GIVEN INSTRUCTION ▸
Put the lines beginning at the one that contains "Task: Select the SM size row label" and ending with the one that contains "Action: tap(276, 362)" into a JSON list of strings, one string per line, omitting blank lines. Leave the pictures out of the answer.

TASK MATERIAL ▸
_____
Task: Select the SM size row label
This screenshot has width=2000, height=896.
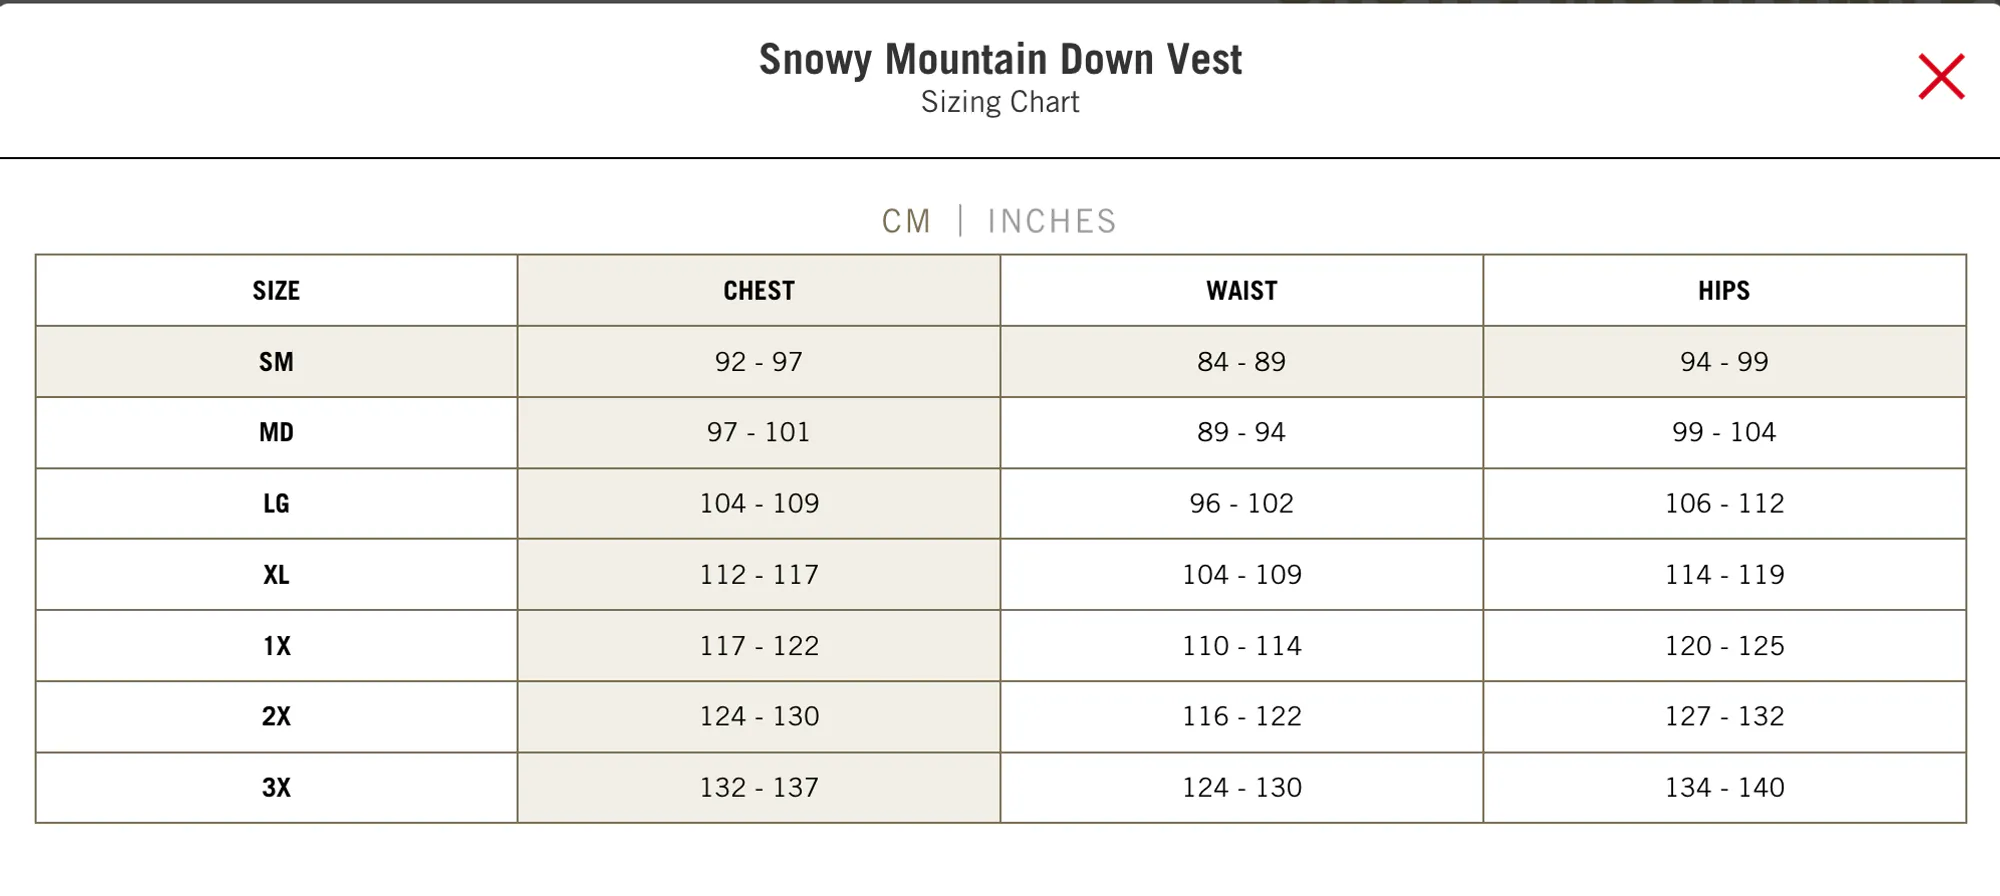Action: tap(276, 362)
_____
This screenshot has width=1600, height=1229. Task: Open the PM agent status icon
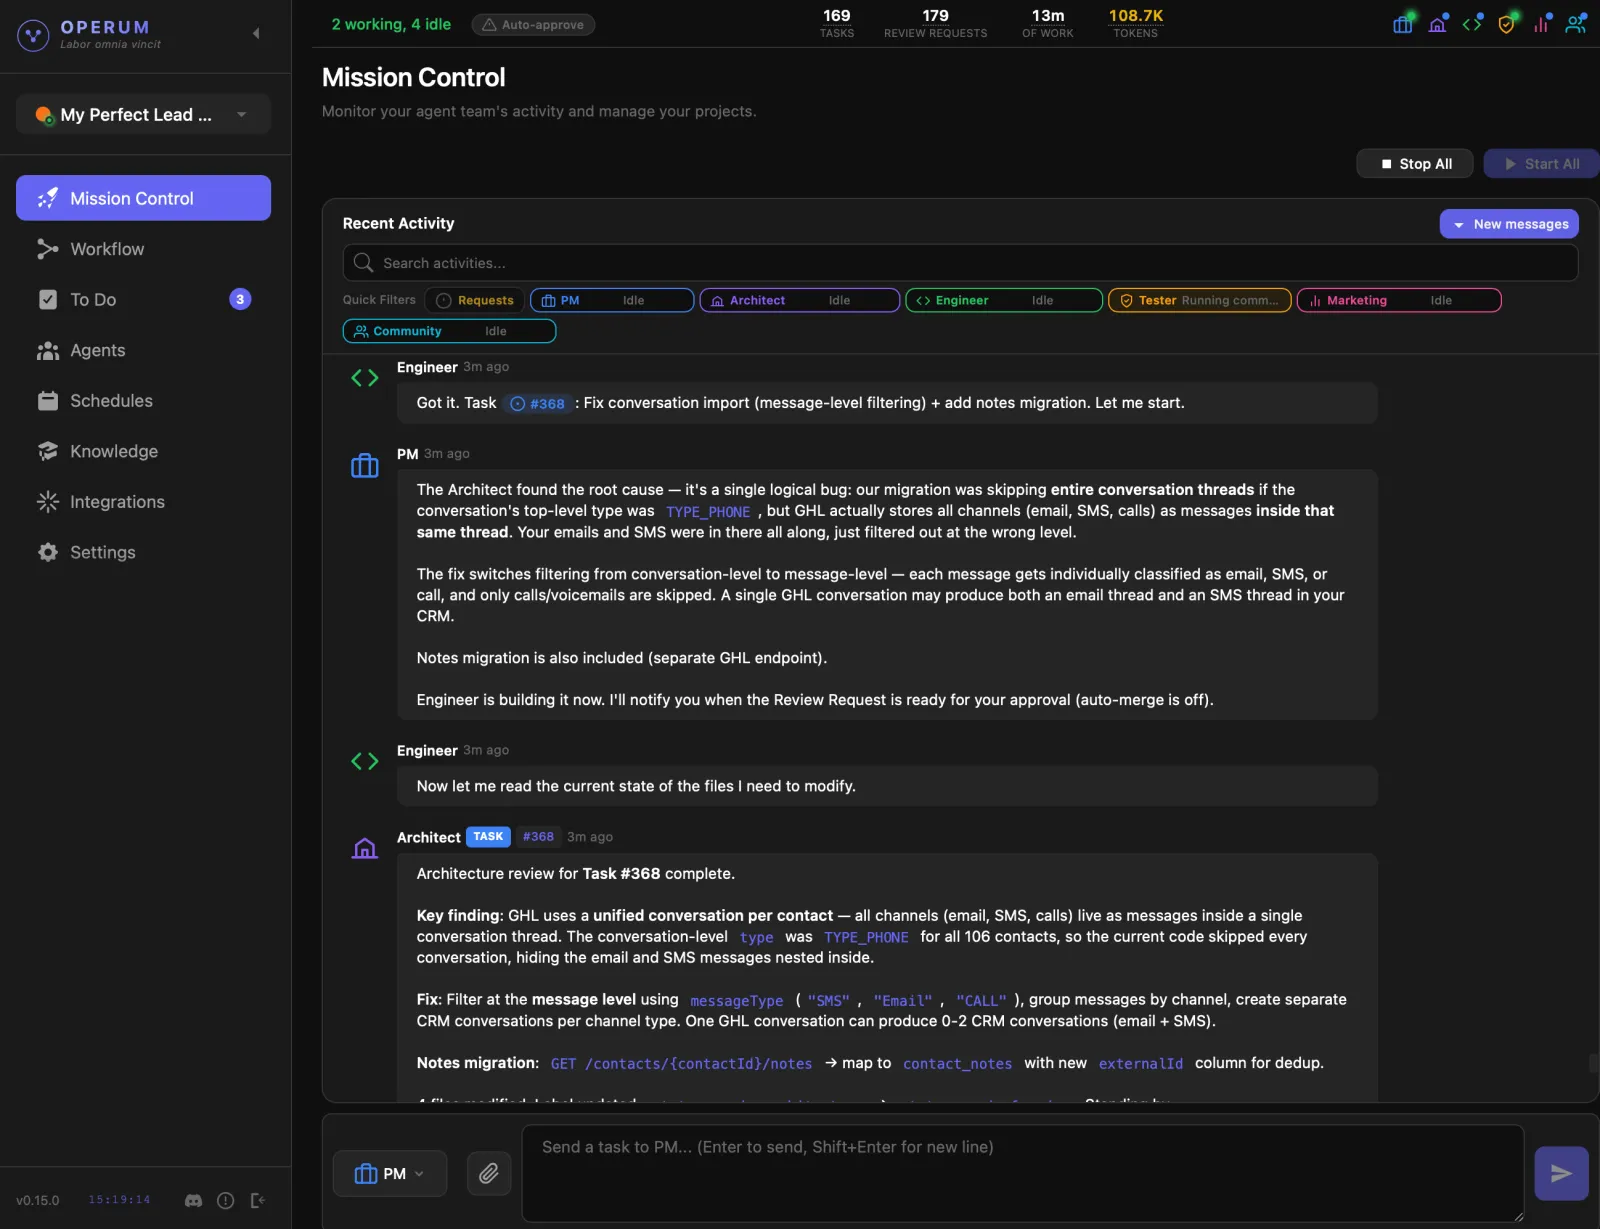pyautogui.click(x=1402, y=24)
_____
REPLY ▸
[
  "Task: Select the SM size row label",
  "This screenshot has width=2000, height=896.",
  "Action: tap(276, 362)"
]